Когда я это сказал, старик Экли сел, блин, на кровати.
– Слушай, – сказал он, – мне все равно, что ты скажешь обо мне или еще о чем, но если ты будешь ерничать о моей нафиг религии, бога в душу…
– Расслабься, – сказал я. – Никто не ерничает о твоей нафиг религии, – я встал с кровати Эли и направился к двери. Расхотелось торчать дальше в такой дурацкой атмосфере. Но по пути остановился, взял Экли за руку и пожал с таким туфтовым видом. Он отдернул руку.
– Это что еще значит? – сказал он.
– Ничего. Просто хочу выразить благодарность за то, что ты такой нафиг принц, вот и все, – сказал я. Я это сказал таким очень искренним голосом. – Ты просто козырь, Экли-детка, – сказал я. – Ты это знаешь?
– Очень остроумно. Когда-нибудь кто-нибудь проломит тебе…
Я даже не стал дослушивать. Я вышел в коридор и захлопнул нафиг дверь.
Все спали или отсутствовали или уехали домой на выходные, и в коридоре было очень тихо, гнетуще-тихо. Возле двери Лихи и Хоффмана валялась пустая коробка от зубной пасты «Колинос», и пока я шел к лестнице, я пинал ее концом этого тапка на овечьей подкладке. Что я думал сделать, я думал спуститься и глянуть, как там Мэл Броссард. Но вдруг передумал. Я вдруг решил, что сейчас сделаю – свалю к чертям из Пэнси, прямо на ночь глядя и все такое. То есть не буду ждать среды или чего-нибудь еще. Просто расхотелось торчать там дальше. До того мне было тоскливо и одиноко. Значит, что я решил сделать, я решил снять номер в отеле в Нью-Йорке – в каком-нибудь совсем недорогом отеле и все такое – и просто не напрягаться до среды. А потом, в среду, приехать домой полностью отдохнувшим и с классным самочувствием. Я прикинул, что родители вряд ли получат раньше вторника-среды письмо старика Термера о том, что меня исключили. Не хотелось возвращаться домой или вроде того, пока они все хорошенько не переварят и все такое. Не хотелось быть рядом, когда они получат письмо. Моя мама сразу станет истерить. Но, когда она все хорошенько переварит, она вполне ничего. К тому же, мне нужен был как бы маленький отпуск. Нервы были на пределе. Правда.
Короче, я решил так сделать. Значит, я вернулся в свою комнату и включил свет, чтобы собраться и все такое. Я уже до этого собрал немало вещей. Старик Стрэдлейтер даже не проснулся. Я закурил и весь оделся, а потом упаковал эти мои два саквояжа Глэдстоун. Я уложился минуты в две. Я очень быстро собираюсь.
Кое-что в сборах слегка огорчило меня. Пришлось упаковать эти новенькие коньки, которые мама прислала мне практически за пару дней до того. Это меня огорчило. Я так и видел, как мама идет в магазин и задает продавцу миллион несусветных вопросов – и вот, пожалуйста, я снова добился того, что меня исключили. От этого мне стало совсем грустно.

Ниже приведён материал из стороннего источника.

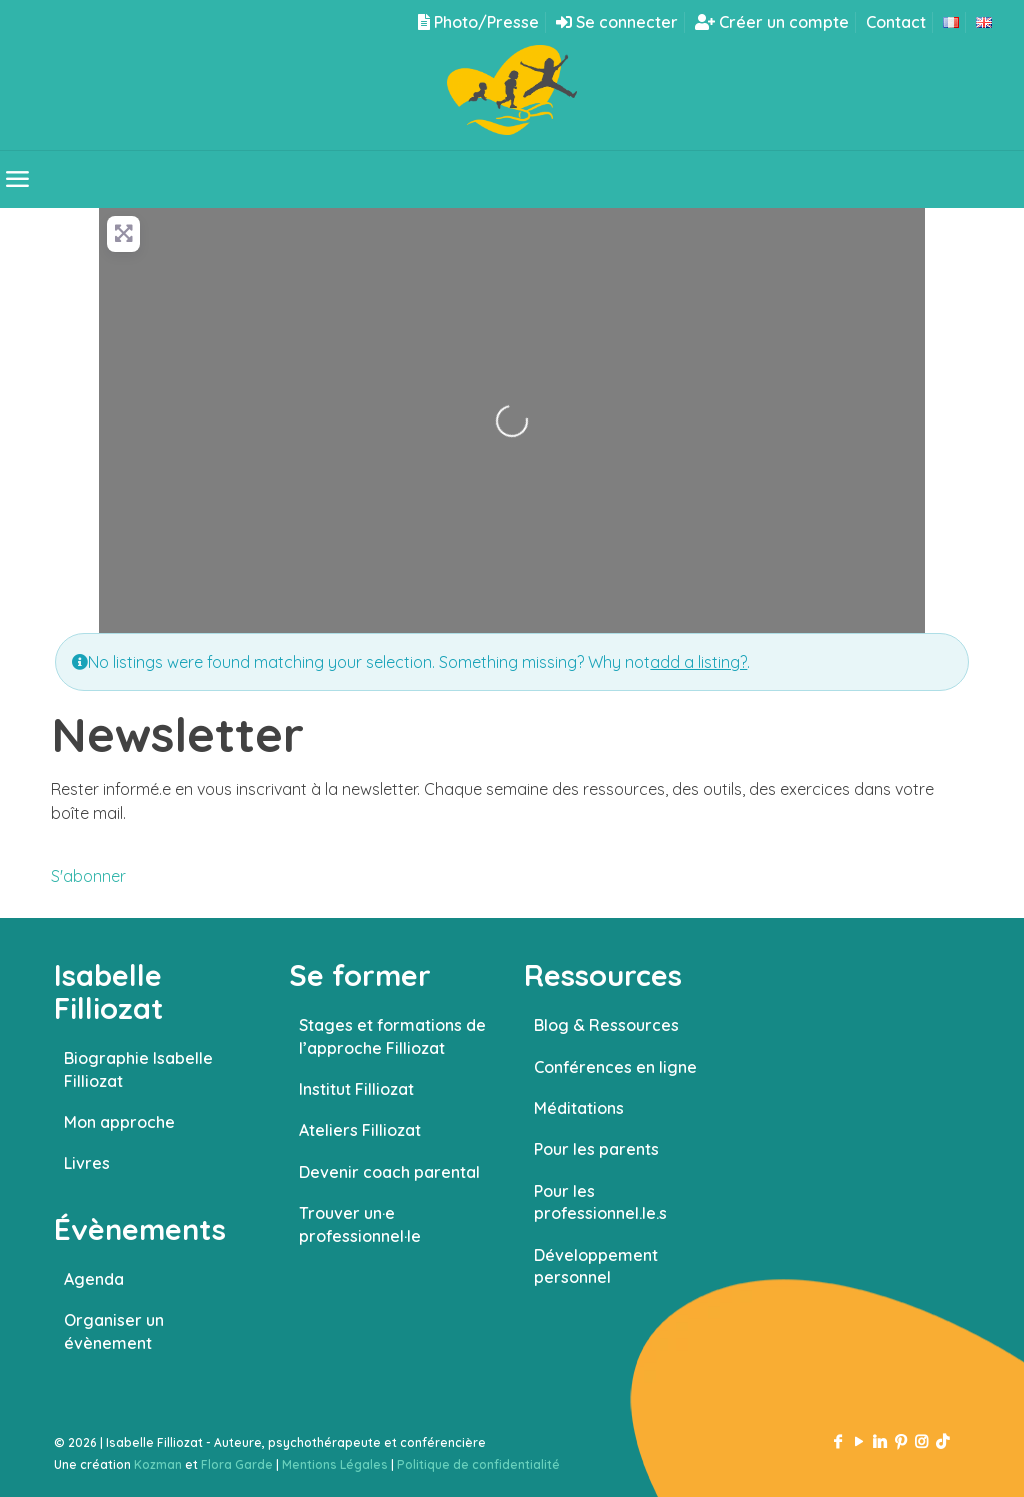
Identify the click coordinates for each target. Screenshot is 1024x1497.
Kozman (158, 1464)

Она купила мне не те коньки – я хотел беговые, а она купила хоккейные, но все равно было грустно. Почти каждый раз, как мне дарят подарок, мне в итоге становится грустно.

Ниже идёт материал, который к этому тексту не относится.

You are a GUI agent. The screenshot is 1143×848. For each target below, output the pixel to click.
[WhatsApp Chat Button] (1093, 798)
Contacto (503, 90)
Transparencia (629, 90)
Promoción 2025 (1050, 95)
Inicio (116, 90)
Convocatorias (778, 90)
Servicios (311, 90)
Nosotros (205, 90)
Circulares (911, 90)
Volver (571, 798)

Когда я весь собрался, я как бы пересчитал капусту. Не помню, сколько именно у меня было, но вполне прилично. Бабушка как раз прислала накануне пачку. У меня такая бабушка, которая не ведет счет деньгам. У нее уже шарики за ролики заехали – она старая как черт знает, кто – и она присылает мне деньги на день рождения раза четыре в году. Короче, хоть у меня с собой было прилично, я прикинул, что еще несколько баксов мне не помешают. Мало ли что. Значит, что я сделал, я прошел по коридору и разбудил Фредерика Вудраффа, того самого, кому машинку одолжил. Я спросил его, сколько он даст за нее. Он был довольно богатым. Он сказал, что не знает. Сказал, что не слишком хочет покупать ее. Но, в итоге, купил. Она стоила баксов девяноста, а он купил всего за двадцатку. Он злился, что я разбудил его.